Kaynak Metin:
◆ ◆ ◆ ◆
Sevgililer Günü

15 Şubat 2017, 19:20
Yine bir sevgililer günü akşamıydı,

Onlarca seyyar çiçek satıcıları vardı etrafta, insanlar bukle bukle çiçekler, büyük demetlerde güller ile dolaşıyordu cadde ve sokaklarda. Ben ise koşar gibi yürüyor, sağa sola yön değiştirmelerle ilerliyordum kalabalık Kızılay caddelerinde. Durağa vardığımda her zamankinden daha heyecanlıydım ve korkuyordum; kaçırmış olabileceğimi düşündüğümde otobüsü. Neyse ki çok beklemedim. her zamankinden daha da erken geldi, belki de bu özel gün için işlerimi kolaylaştırıyordu Yaradan.

Alelacele bindim, bir yandan telefonumu yokluyor, arayan var mı diye bakıyor, öte yandan tıkanan trafiğin gecikmeme sebebiyet vereceği kaygısını taşıyordum. Kalabalık ile yoğrulan yolculuk geç kalmanın da etkisiyle beni bunaltmış, daralmıştım ki evimin hemen karşısındaki durakta açılıverdi kapılar. İner inmez karşı köşedeki bakkala koştum; 2 ekmek, 1 küçük yoğurt birde bizim ufaklığa sevdiği atıştırmalığı alıp evin yolunu tuttum. O sırada telefonum çaldı, arayan kişi “Akşamki programın saatini soruyordu”.
◆ ◆ ◆ ◆
Çıkarılan Malzeme:
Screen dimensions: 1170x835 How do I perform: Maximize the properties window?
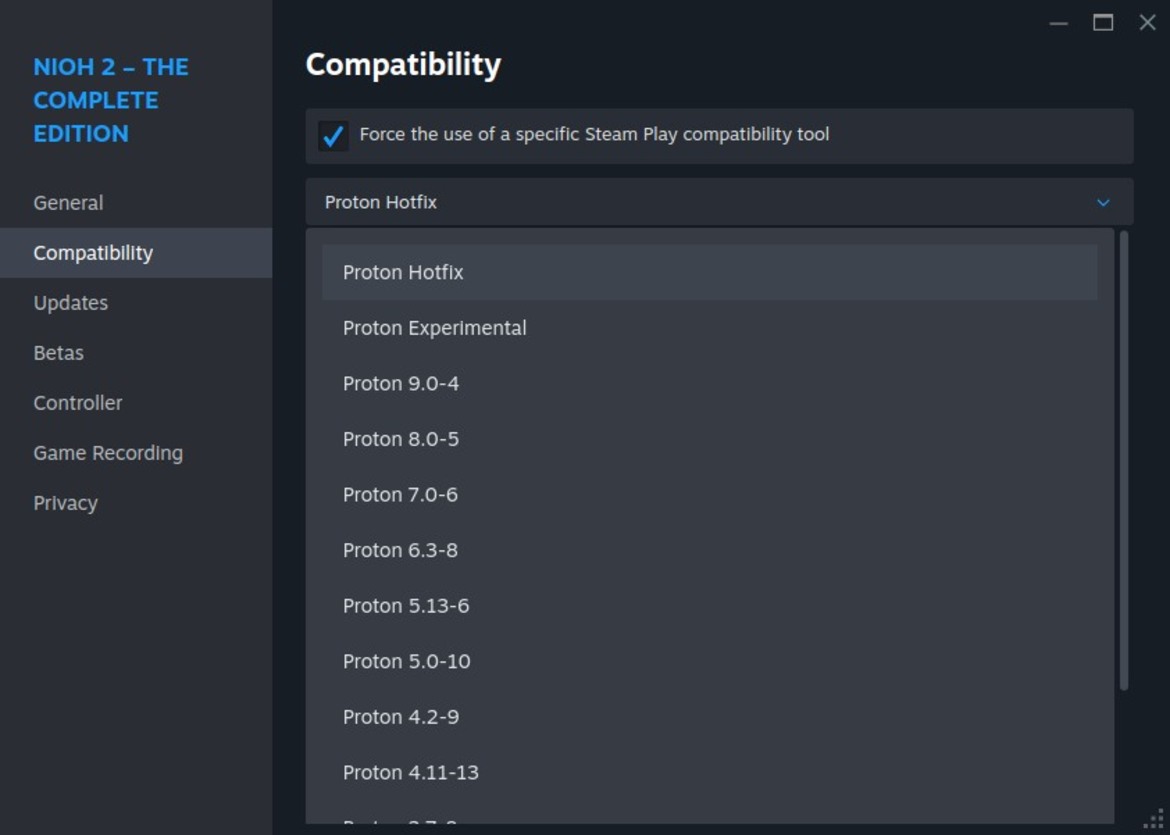tap(1103, 22)
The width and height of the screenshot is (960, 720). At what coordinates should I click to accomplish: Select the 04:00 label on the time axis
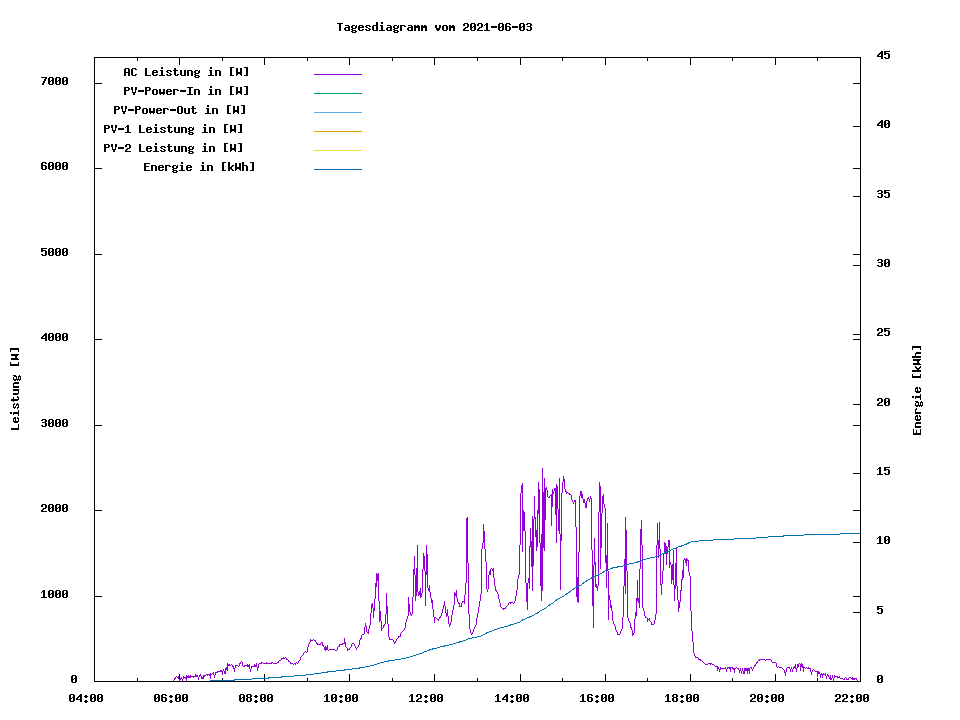86,698
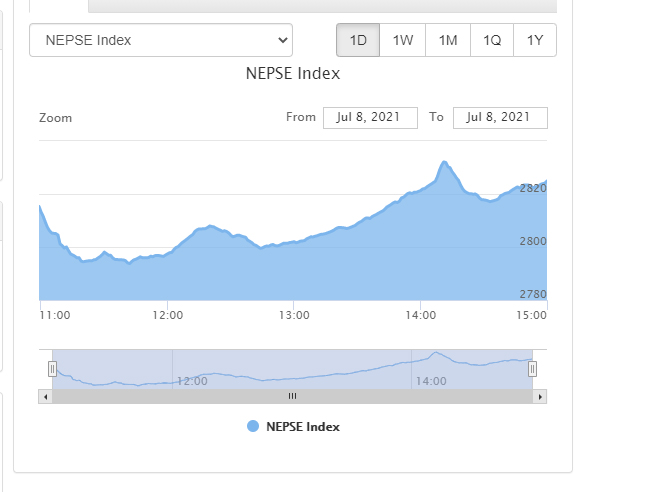The height and width of the screenshot is (492, 658).
Task: Click the navigator scrollbar grip thumb
Action: 292,397
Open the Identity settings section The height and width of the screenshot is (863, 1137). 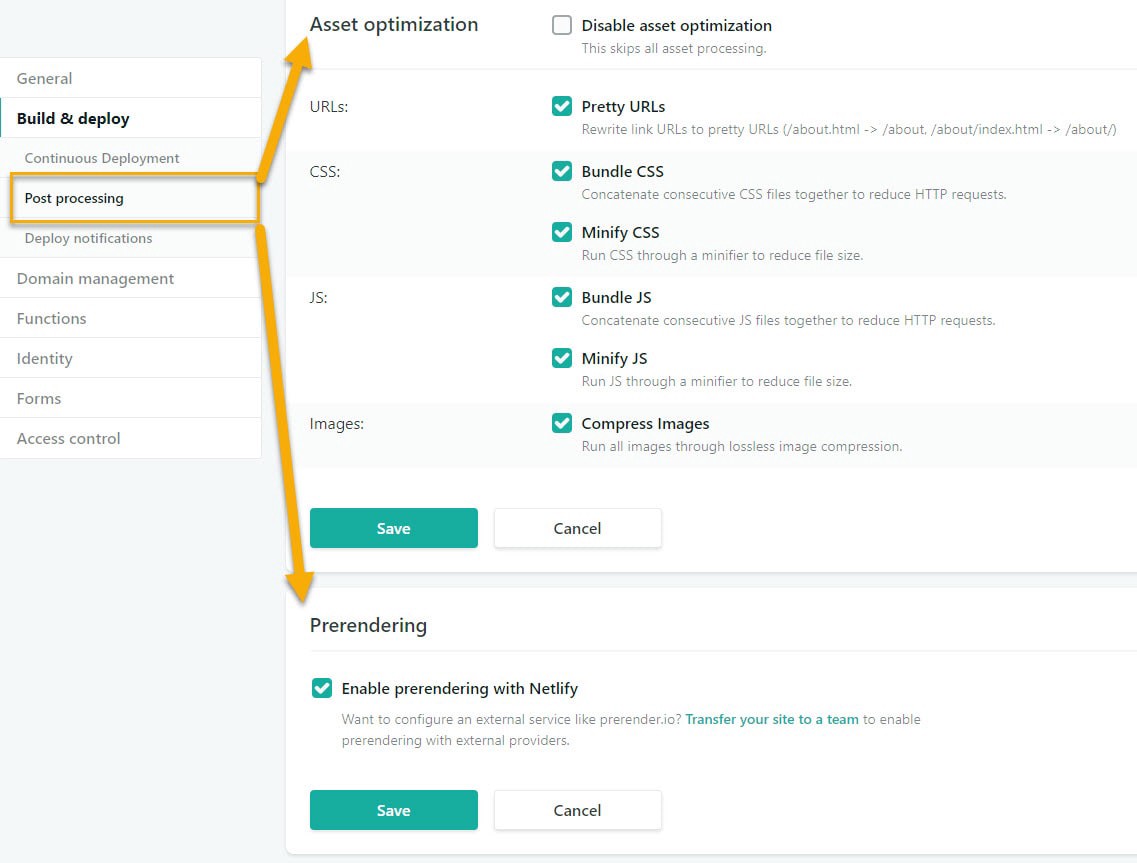point(45,358)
◆ ◆ ◆ ◆
Kısa Görev A: Sevgililer Günü metninde “Onlarca seyyar çiçek” sözcükleriyle açılıp “işlerimi kolaylaştırıyordu Yaradan.” sözcükleriyle kapanan bölümü aynen yeniden yazın.
Kısa Görev B:
Sevgililer Günü metnine göre şu soruları yanıtlayın:
(i) Anlatıcı kalabalık içinde hangi caddelerde ilerliyordu?
(ii) Anlatıcı bakkaldan kaç ekmek aldı?
(iii) Telefonla arayan kişi neyi soruyordu?
Liste, Sevgililer Günü metninden bağımsız, ayrı bir malzemedir.

Yanıt A:
Onlarca seyyar çiçek satıcıları vardı etrafta, insanlar bukle bukle çiçekler, büyük demetlerde güller ile dolaşıyordu cadde ve sokaklarda. Ben ise koşar gibi yürüyor, sağa sola yön değiştirmelerle ilerliyordum kalabalık Kızılay caddelerinde. Durağa vardığımda her zamankinden daha heyecanlıydım ve korkuyordum; kaçırmış olabileceğimi düşündüğümde otobüsü. Neyse ki çok beklemedim. her zamankinden daha da erken geldi, belki de bu özel gün için işlerimi kolaylaştırıyordu Yaradan.

Yanıt B:
(i) Kızılay caddelerinde.
(ii) 2 ekmek.
(iii) Akşamki programın saatini.